The SIENDO trial is a double-blind, phase III trial evaluating selinexor as maintenance treatment in patients with stage IV or first relapse of endometrial cancer. After receiving 12 weeks of platinum-based chemotherapy and achieving either a complete or partial response, 263 patients were randomly assigned 2 to 1 to receive once-weekly oral selinexor or placebo. The primary endpoint was investigator-assessed -progression-free survival, with exploratory endpoints including histologic subtypes and molecular subclassifications.

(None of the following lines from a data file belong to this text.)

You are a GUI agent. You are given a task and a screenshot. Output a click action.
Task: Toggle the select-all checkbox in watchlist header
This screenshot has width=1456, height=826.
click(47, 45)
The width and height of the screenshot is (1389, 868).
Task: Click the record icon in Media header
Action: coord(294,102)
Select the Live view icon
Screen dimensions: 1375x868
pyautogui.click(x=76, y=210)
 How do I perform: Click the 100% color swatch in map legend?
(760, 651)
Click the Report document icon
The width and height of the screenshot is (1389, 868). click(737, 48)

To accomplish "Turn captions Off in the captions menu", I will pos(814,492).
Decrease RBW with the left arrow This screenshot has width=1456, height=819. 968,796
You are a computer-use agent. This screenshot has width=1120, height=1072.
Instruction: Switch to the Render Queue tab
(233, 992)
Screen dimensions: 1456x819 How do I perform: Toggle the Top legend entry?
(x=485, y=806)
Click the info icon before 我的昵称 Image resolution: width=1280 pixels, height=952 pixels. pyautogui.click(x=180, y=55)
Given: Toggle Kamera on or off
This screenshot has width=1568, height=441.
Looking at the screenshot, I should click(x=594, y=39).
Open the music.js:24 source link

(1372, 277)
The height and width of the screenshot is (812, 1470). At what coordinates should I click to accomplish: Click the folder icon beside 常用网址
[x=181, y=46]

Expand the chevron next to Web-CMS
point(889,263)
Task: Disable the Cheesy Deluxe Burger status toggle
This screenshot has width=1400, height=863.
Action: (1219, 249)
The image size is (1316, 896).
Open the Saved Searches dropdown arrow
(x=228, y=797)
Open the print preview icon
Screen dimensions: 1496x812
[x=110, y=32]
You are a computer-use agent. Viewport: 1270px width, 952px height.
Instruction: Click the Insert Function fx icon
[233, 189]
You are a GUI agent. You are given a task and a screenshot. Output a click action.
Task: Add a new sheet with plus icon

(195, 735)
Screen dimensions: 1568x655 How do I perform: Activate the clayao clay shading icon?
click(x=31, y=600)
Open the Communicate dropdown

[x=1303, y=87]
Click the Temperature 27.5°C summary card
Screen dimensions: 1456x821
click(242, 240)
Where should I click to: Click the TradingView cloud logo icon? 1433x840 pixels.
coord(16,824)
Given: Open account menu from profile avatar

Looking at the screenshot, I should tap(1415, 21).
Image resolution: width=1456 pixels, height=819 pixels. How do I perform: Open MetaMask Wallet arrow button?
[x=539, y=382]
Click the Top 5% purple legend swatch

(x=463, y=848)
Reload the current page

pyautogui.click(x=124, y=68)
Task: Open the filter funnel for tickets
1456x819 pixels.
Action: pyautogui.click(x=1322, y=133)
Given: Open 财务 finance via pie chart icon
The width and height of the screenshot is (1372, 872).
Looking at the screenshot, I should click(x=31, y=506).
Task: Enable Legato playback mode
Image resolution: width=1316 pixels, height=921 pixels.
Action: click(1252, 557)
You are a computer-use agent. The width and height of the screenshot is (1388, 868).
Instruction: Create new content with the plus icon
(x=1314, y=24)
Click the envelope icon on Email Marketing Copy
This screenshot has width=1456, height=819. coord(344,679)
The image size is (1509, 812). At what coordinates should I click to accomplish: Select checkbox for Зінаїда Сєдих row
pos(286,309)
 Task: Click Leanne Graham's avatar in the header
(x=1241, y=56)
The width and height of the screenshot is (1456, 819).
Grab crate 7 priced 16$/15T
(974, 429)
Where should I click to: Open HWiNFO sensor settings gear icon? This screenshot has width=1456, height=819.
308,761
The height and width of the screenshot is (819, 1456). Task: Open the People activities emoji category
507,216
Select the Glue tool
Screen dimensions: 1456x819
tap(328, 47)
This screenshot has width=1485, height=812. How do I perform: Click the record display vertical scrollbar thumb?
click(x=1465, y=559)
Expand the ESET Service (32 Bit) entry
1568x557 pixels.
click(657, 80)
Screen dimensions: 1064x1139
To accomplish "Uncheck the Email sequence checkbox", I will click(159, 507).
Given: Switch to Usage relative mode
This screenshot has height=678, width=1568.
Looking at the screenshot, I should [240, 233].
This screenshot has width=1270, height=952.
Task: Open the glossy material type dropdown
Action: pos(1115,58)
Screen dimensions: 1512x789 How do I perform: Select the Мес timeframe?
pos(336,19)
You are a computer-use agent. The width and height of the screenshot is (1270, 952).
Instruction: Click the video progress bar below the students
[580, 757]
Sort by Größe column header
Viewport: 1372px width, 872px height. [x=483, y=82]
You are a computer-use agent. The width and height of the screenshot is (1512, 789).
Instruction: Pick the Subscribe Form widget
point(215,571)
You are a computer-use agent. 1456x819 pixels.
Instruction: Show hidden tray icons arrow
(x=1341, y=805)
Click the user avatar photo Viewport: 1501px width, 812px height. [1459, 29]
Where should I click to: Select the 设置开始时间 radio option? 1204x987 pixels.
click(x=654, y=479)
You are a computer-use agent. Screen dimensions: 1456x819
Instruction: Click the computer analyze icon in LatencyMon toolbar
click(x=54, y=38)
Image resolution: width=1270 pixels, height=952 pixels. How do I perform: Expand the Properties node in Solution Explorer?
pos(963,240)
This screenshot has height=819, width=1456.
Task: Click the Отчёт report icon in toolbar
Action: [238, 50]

Improved Progression-Free Survival in
Patients With TP53 Wild-Type Disease

Results from the trial showed that patients with TP53 wild-type tumors receiving selinexor maintenance therapy had a median progression-free survival of 27.4 months compared with 5.2 months in the placebo group, representing a 58% decrease in the risk of disease progression (HR = 0.42). As Dr. Slomovitz reported, the benefit was isolated to patients with TP53 wild-type disease, indicating the p53 protein is a robust biomarker for identifying patients who may respond to selinexor therapy.

A further analysis by microsatellite instability status revealed that progression-free survival improvements were observed in TP53 wild-type patients regardless of their microsatellite instability status, with the most significant benefit seen in the TP53 wild-type, mismatch repair–proficient group. In this subgroup, median progression-free survival was not reached after 27 months for those receiving selinexor, compared with 4.9 months with placebo. This represents a 68% decrease in the risk of disease progression.

Selinexor’s safety profile was generally manageable, according to Dr. Slomovitz, with the most common treatment-emergent adverse events being nausea, vomiting, and diarrhea. Rare cases of grade ≥ 3 adverse events included neutropenia, thrombocytopenia, and nausea. There was one grade 4 adverse event, a colonic abscess, in the placebo arm.

Adverse events led to dose reduction or interruption in 60% of patients in the selinexor arm; however, 16% of patients discontinued selinexor because of adverse events. The incidence and severity of adverse events were similar in the TP53-mutated group, and no grade 5 adverse events were reported.

Future Research: XPORT-EC-042 Trial

Ongoing research, including the randomized, phase III XPORT-EC-042 trial, will further evaluate selinexor as maintenance therapy for patients with TP53 wild-type endometrial cancer following response to prior systemic therapy. Researchers are looking to enroll 220 patients, who must have TP53 wild-type disease as tested by next-generation sequencing. Patients will be randomly assigned to receive oral selinexor (60 mg/wk) or placebo. The primary endpoint is investigator-assessed progression-free survival, and the key secondary endpoint is overall survival. 

DISCLOSURE: Dr. Slomovitz and Dr. Fleming reported no conflicts of interest.

REFERENCE

1. Slomovitz BM, Perez-Fidalgo JA, Hamilton EP, et al: Long-term follow up of selinexor maintenance in patients with TP53wt advanced or recurrent endometrial cancer: A prespecified subgroup analysis from the phase 3 ENGOT-EN5/GOG-3055/SIENDO study. ASCO Plenary Series: July 2023 Session. Abstract 427956. Presented July 25, 2023.